The Widow's Oil Ministry will renovate an old auto dealership and nearly double the size of its food pantry.

By JEFFREY S. SOLOCHEK

© St. Petersburg Times, published June 24, 2000


Widow's Oil Ministry, whose home on Shady Hills Road burned to the ground in May, plans to reopen in August at a new location on the east side of Brooksville.

Collaborating with the Christian Contractors Association, another non-profit organization that helps people in need, Widow's Oil will renovate an old auto dealership at 22255 Cortez Blvd., Widow's Oil founder Sylvia Robinson said Friday.

Each group will have offices at the site, and Widow's Oil will have a food pantry close to twice the size of its previous one.

"My faith has been that God is going to restore everything better than it was before," Robinson said. "That's what he is showing me."

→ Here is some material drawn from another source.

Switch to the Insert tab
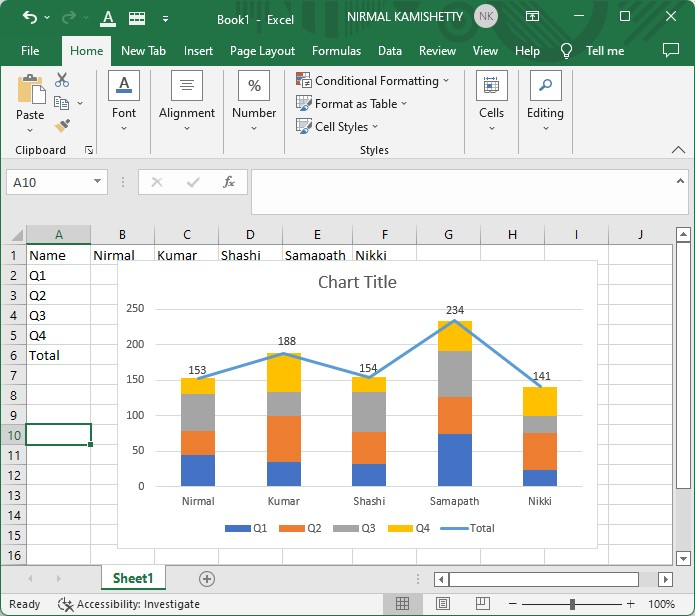This screenshot has width=695, height=616. tap(198, 51)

Money donated to the organization since the fire will help pay for building materials, she said. Famous Tate Appliance and Mattress is discounting the price of new refrigerators, she said, and an anonymous individual has given money to replace the group's five destroyed freezers.

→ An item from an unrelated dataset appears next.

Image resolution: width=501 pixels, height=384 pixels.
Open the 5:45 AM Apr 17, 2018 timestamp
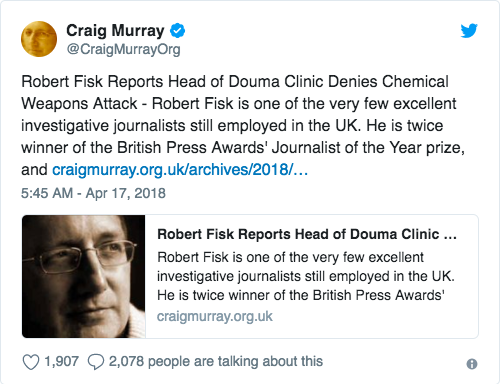93,193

The agency cannot accept donations other than building materials and money until the construction is completed. Also, people seeking assistance should not flock to the new location just yet, as it remains a work in progress.

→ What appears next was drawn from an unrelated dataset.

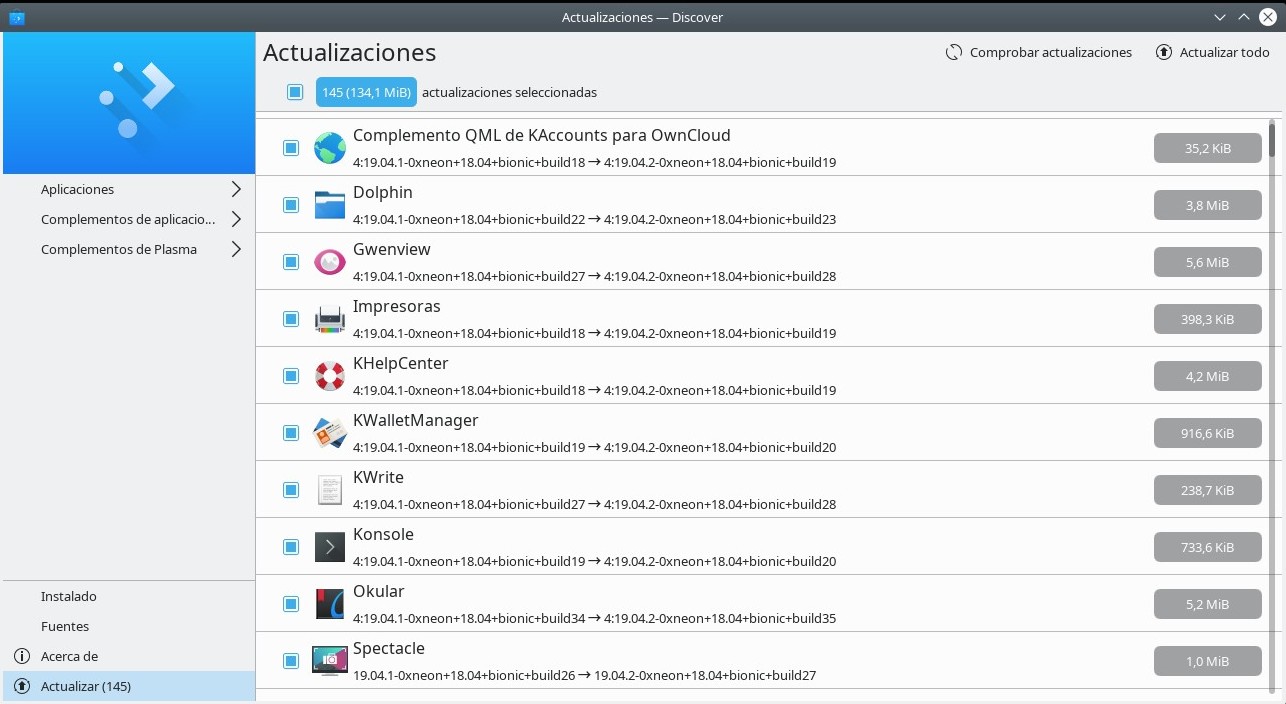Viewport: 1286px width, 704px height.
Task: Click the Impresoras printer icon
Action: tap(329, 318)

Before the fire, Widow's Oil regularly served about 150 children and 75 adult women each month, providing free food, cleaning supplies and other household items they needed. It sold furniture, appliances and other goods at a thrift shop to raise money.

Robinson did not worry that the ministry would lose its clientele by moving north and east from the Pasco-Hernando county line.

"If you were out in the middle of a cow pasture, they would find you if they're looking for free food, free clothing and free furniture," she said. "It's not people in need that I'm worried about finding us."

If donors cannot get to the new site, she said, someone from the ministry will go to the donors.

The 6-year-old charity, which had no insurance, lost everything in an arson, apparently set by a burglar in early May. Instead of serving the needy, it found itself searching for a place to continue its work.

Time was of the essence, Robinson said, because a community tends to lose interest in a charity if the charity disappears from view for too long. "I just had to keep tight through prayer," she said.